Is "Always Tell the Truth" the Biggest Lie out There?
We've been taught the importance of telling the truth no matter what. But does telling the truth set us free or bind us to outcomes we'd never imagined?
When I was little, my parents would assert a range of values they wanted my brother and me to adhere to. “Always tell the truth because it’s the right thing to do” was one of them. Ah yes, always. There was no room for discussion because lying was simply not done.
Life, however, taught me otherwise. I noticed how telling the truth to an adult would often result in punishment rather than reward. Telling the truth at school would lead to instantly being categorised as persona non grata and losing all friends. At work, telling the truth would most likely get you fired. These are not stories - they’ve happened to many I know.
Both adult and parent-child relationships seem no different in this regard; no amount of deep love prepares us for the raw truth our loved ones can spew out in moments of anger. “You should do X or you’ll badly regret it later on” is a famous one, while “This (insert hurtful example of one wrongdoing magnified) is what person X told me they think of you, and they’re not the only one” is yet another.
So, does lying make you a sinner? A trickster? A fraud? That depends entirely on:
The situation you’re in
The consequences you’ll face
The ethical framework you adhere to
The set of beliefs you’ve made your own
Let me elaborate a bit on the above. A lot of us would lie to save our loved ones from trouble. We would hide or justify their wrongdoings to a certain extent so we don’t lose them. Others would even take the full blame for a loved one’s wrongdoings.
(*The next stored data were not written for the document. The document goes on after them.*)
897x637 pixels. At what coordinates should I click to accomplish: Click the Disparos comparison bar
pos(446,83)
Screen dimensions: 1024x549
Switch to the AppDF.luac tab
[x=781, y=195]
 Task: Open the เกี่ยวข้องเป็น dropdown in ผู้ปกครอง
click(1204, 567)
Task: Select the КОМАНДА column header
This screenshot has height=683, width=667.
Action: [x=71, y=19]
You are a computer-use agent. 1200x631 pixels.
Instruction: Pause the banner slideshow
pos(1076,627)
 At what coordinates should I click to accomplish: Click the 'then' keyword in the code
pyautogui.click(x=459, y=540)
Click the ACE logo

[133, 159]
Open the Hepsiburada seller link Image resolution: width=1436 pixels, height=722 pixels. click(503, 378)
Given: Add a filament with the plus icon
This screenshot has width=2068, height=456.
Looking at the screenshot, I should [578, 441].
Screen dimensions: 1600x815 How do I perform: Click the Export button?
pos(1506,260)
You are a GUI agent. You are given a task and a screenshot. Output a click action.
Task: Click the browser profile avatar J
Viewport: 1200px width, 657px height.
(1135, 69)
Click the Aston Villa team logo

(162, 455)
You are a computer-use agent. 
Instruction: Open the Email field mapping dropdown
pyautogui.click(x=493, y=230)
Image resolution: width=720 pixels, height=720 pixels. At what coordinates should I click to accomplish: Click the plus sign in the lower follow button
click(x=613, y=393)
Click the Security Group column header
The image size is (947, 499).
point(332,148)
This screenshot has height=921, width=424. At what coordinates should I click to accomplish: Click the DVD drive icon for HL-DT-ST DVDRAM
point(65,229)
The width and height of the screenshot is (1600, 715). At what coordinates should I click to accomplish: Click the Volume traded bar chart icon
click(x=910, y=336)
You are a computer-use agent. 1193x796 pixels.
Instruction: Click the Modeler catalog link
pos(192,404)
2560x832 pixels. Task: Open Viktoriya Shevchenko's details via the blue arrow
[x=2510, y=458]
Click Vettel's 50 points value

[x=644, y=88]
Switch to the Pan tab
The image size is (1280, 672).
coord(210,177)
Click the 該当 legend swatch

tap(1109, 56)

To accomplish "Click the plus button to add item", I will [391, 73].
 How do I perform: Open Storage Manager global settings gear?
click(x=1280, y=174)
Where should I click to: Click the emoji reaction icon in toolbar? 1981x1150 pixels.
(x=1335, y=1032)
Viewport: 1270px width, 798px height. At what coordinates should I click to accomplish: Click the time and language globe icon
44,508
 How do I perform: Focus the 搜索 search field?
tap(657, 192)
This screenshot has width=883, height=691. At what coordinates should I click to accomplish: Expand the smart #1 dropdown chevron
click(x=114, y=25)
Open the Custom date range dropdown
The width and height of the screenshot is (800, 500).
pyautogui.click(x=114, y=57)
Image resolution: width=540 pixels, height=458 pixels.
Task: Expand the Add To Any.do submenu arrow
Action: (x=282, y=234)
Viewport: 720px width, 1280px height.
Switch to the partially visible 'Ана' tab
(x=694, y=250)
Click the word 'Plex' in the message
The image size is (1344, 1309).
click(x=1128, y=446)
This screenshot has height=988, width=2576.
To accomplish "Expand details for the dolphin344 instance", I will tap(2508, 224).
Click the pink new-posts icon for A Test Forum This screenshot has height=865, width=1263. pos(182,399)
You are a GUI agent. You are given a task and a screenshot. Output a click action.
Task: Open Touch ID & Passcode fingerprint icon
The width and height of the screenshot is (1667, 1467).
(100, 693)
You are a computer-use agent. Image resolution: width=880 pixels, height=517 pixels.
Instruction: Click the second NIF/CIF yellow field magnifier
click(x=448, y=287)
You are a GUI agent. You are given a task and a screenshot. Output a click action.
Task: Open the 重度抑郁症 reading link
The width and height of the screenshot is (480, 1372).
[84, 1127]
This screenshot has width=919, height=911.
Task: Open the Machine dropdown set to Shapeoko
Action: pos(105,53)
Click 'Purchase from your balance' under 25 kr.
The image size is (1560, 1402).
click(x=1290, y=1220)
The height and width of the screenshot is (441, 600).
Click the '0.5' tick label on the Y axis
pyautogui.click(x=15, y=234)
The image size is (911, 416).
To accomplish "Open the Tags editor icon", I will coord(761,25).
In toxic relationships e.g., people often resort to saying (white) lies to stay safe or alive. When a robber attacks us, it’s best not to be completely honest with this individual so we can find a way out. Likewise, telling an unaware parent that their actions are hurtful can cause us to be ostracised, so avoiding the subject helps us stay cordial with them.
I took me a long while to understand that - while we may wish or be deeply conditioned to tell it - the truth will not always set us free. Sometimes a lie or white lie will work in our (and others’) favour. Staying silent is another alternative.
I believe, whenever we talk about or teach telling the truth, we must mention the following disclaimer:
Both telling lies and telling the truth have consequences. Therefore, making a choice between them depends on which consequences we’re willing and able to face in the moment (and years later, where applicable).
I look forward to reading your comments on this, and hope you have a lovely summer!
With gratitude,
Raksha
ps. I am not advocating that we should lie more often, rather that we should contemplate our actions and their consequences before we consider them the only choice available.
So true. Telling children they must always tell the truth is one of the biggest lies we tell them.
I strongly believe in telling the 'truth' that results in the highest good for all.